Set exercise 1 = Swap "Instruction" for "Directive" throughout the rows, from the first row through the line containing "pos(453,211)", and reproduce those lines with nothing else altered.

Document section =
— begin —
Nice story Gav... I think the Australian people do not know really understand the hardship our farmers go through....

Good luck with your trading... may you find a $500 gem that turns into $75,000 yourself


----------



## Temjin (25 August 2008)

To be financially free and to accumulate enough capital. Yep, greeeeeeeeeed!!!!

Though the chick does not come into my equation. It's already quite easy to get them without $$$. 

Seriously, trading is not my true passion. Building a successful business is my, but I haven't found the industry yet and to be realistic, i need plenty of capital to account for failing many times in the process.


----------



## brty (25 August 2008)

Hi,

That ain't workin' that's the way you do it

Get your money for nothin' get your chicks for free

:


Why else????

brty


----------



## white_crane (25 August 2008)

I need a challenge, this might be it.


----------



## Naked shorts (29 September 2008)

I started because when I was little, I asked my dad what a share was, he told me that it was a piece of a company and that I could buy that piece. 

This sparked intrigue and I have been following the markets ever since.

Now I am saving for a ticket to space


----------



## ThingyMajiggy (2 October 2008)

My father and grandfather have always been into shares, ever since I was old enough to understand what they are I have been hooked too, even though I'm still 19 and learning ALOT, especially with the current market, I hopefully one day can manage to do JUST trading or at least have it as a solid backup to my primary job. I love the thought that you can sit at home and make just as much in about half hour as some people make in a week......I have a long way to go yet though, I think its best to just sit and watch at the moment and play around with some demo accounts  

I thought too that because I am so young, I have plenty of time to learn it back to front and get it right, plus I think its a good thing to be experiencing the market like this, instead of getting into it later in life when its a solid up or down market and alot easier to make money, important to know that it can bite you hard.


----------



## Grinder (2 October 2008)

Had to find out what all the fuss was about. Now I know, would'nt have it any other way.


----------



## rub92me (2 October 2008)

Because buy and hold stopped working a while ago...


----------



## virago (3 October 2008)

To pay off my student loan with the idea of quick money, instead lost around 50% of the capital, now in a recovery mode.


----------



## acedrum (3 October 2008)

I thought I could make some extra $$$ as I already work from home as a web developer, sitting in front of a few computers all day.

Read a lot of books on investing and trading while on the road in my days of being in a touring rock band.


----------



## Shrewd Crude (7 October 2008)

wow sam...
its good to see you into your shares and investment at such a young age...
— end —
Provided records =
— begin —
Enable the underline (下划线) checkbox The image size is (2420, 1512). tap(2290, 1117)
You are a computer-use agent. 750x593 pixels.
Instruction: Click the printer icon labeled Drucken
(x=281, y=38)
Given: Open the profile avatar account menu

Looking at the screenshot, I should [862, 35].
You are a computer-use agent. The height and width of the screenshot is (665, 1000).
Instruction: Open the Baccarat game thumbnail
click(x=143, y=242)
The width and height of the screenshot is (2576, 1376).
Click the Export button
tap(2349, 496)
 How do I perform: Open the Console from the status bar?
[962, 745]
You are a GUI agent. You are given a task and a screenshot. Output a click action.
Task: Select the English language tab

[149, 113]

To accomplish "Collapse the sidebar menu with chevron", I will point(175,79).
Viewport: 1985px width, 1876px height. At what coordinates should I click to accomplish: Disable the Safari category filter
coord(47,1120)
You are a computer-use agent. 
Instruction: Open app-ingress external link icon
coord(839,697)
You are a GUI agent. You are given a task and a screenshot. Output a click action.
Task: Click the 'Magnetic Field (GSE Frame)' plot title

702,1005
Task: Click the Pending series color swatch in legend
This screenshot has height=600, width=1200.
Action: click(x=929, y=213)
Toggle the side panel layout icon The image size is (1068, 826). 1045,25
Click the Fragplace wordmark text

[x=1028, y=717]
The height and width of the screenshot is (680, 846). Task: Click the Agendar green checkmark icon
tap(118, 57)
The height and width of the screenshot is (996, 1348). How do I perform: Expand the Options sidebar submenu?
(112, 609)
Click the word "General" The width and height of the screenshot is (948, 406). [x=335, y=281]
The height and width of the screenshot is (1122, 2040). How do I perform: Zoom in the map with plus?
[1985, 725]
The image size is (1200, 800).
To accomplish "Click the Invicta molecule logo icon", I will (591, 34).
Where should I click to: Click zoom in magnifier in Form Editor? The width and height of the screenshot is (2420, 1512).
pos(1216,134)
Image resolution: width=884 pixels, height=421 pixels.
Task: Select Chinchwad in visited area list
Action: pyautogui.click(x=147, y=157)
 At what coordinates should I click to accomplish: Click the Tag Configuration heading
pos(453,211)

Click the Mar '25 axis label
— end —
Set exercise 2 = Continue the forum thread about why members took up trading, starting from the final post shown.

Expected output 1 =
Enable the underline (下划线) checkbox The image size is (2420, 1512). tap(2290, 1117)
You are a computer-use agent. 750x593 pixels.
Directive: Click the printer icon labeled Drucken
(x=281, y=38)
Given: Open the profile avatar account menu

Looking at the screenshot, I should [862, 35].
You are a computer-use agent. The height and width of the screenshot is (665, 1000).
Directive: Open the Baccarat game thumbnail
click(x=143, y=242)
The width and height of the screenshot is (2576, 1376).
Click the Export button
tap(2349, 496)
 How do I perform: Open the Console from the status bar?
[962, 745]
You are a GUI agent. You are given a task and a screenshot. Output a click action.
Task: Select the English language tab

[149, 113]

To accomplish "Collapse the sidebar menu with chevron", I will point(175,79).
Viewport: 1985px width, 1876px height. At what coordinates should I click to accomplish: Disable the Safari category filter
coord(47,1120)
You are a computer-use agent. 
Directive: Open app-ingress external link icon
coord(839,697)
You are a GUI agent. You are given a task and a screenshot. Output a click action.
Task: Click the 'Magnetic Field (GSE Frame)' plot title

702,1005
Task: Click the Pending series color swatch in legend
This screenshot has height=600, width=1200.
Action: click(x=929, y=213)
Toggle the side panel layout icon The image size is (1068, 826). 1045,25
Click the Fragplace wordmark text

[x=1028, y=717]
The height and width of the screenshot is (680, 846). Task: Click the Agendar green checkmark icon
tap(118, 57)
The height and width of the screenshot is (996, 1348). How do I perform: Expand the Options sidebar submenu?
(112, 609)
Click the word "General" The width and height of the screenshot is (948, 406). [x=335, y=281]
The height and width of the screenshot is (1122, 2040). How do I perform: Zoom in the map with plus?
[1985, 725]
The image size is (1200, 800).
To accomplish "Click the Invicta molecule logo icon", I will (591, 34).
Where should I click to: Click zoom in magnifier in Form Editor? The width and height of the screenshot is (2420, 1512).
pos(1216,134)
Image resolution: width=884 pixels, height=421 pixels.
Task: Select Chinchwad in visited area list
Action: pyautogui.click(x=147, y=157)
 At what coordinates should I click to accomplish: Click the Tag Configuration heading
pos(453,211)

Expected output 2 =
ive been in 5 years now, and Ive never seen anything like this... now I know for next time... this time we even got the warning bells, and last year I did sell out, only to reenter and get stubborn on a really good stock about 10 weeks ago that is very speical but has been delaying because of timing of its projects have been delayed... this has allowed the market to kick it to 16c...
I have a student loan to pay, that I hope is not lost on the market..
still three quarters covered now...

.^sc


----------



## MS+Tradesim (8 October 2008)

I started out the wrong way and by accident. About 8 yrs ago I got a phone call from Thailand - some brokerage offering to make me a fortune on FX if I sent them my money. No way was I sending money to some international cold caller. I'd never even thought about investing beyond "negative gearing on a house" prior to those phone calls. It did start me thinking though so I jumped online and found FXCM. Mucked around with some demo accounts, had no idea what I was doing, went live, blew my account and was hooked . I did have the sense to step back and think though. Started again, very small with aussie shares. Bought every book I could find, started the Holy Grail search and eventually discovered it in the "boring" bits: positive expectancy, risk/reward, money management etc. 

But now I know I am a trader. It's not something I do. It's something I am.


----------



## cordelia (8 October 2008)

Last year my husband died suddenly without a will and no insurance leaving me with 1.5 million in debt....and three children in private schools....

My original occupation was a school teacher...no one has to be a rocket scientist to work out that a teacher's salary was not going to fund all that....and I hate teaching....

Fortunately I had my own savings which I had used investing/trading for a hobby really but I needed an income..I had around $60000 in my broking account. I  decided to bite the bullet and trade for a living...

I put my three children into boarding school and did nothing else but focus on learning to trade....

I lost a lot of money to start with but have found my niche....

I only trade four or five stocks. I trade in and out of them often taking small profits. 

Books are important but I found the best education was just watching the market and of course losing money......That really hurts

Most important rule for me is focus on protecting capital not on how much you are going to make....Without capital you can't trade.......


----------



## strudy (9 October 2008)

Many thanks for all your honest answers. It is surprising the different reasons that came up.
But one thing that is common is that we do it for the money or what that money can provide.

But I must admit I loved Sam's 76 answer is "He did it for the chicks."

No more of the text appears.